* [Stored rows]
"""
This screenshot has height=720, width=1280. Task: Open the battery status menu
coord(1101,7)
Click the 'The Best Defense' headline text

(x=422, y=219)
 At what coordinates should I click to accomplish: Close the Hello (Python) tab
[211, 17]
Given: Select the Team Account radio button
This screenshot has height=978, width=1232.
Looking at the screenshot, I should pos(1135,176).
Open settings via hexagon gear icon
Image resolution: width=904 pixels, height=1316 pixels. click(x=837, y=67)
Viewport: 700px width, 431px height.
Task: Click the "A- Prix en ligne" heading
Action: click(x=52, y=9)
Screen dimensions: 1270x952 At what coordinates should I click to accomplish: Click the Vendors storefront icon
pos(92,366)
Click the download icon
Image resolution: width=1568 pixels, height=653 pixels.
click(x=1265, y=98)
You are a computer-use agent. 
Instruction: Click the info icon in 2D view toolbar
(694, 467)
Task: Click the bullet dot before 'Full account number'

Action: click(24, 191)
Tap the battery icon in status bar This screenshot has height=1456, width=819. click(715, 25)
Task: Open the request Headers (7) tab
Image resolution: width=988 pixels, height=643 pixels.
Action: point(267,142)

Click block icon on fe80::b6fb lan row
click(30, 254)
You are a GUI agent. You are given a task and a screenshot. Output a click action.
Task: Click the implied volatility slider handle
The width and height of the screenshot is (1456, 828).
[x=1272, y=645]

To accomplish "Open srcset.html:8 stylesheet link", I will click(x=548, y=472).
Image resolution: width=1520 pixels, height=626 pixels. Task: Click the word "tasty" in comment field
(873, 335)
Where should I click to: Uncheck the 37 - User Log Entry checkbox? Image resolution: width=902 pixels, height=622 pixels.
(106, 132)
"""
* [Goal] Format the records from the line that contains "At what coordinates should I click to accomplish: Close" through the line that contains "Looking at the" as a JSON list of strings, one string per line and no blank lines. Begin at the line with "At what coordinates should I click to accomplish: Close" and stop after the line with "Looking at the".

* [Answer to this exercise]
[
  " At what coordinates should I click to accomplish: Close the Hello (Python) tab",
  "[211, 17]",
  "Given: Select the Team Account radio button",
  "This screenshot has height=978, width=1232.",
  "Looking at the screenshot, I should pos(1135,176)."
]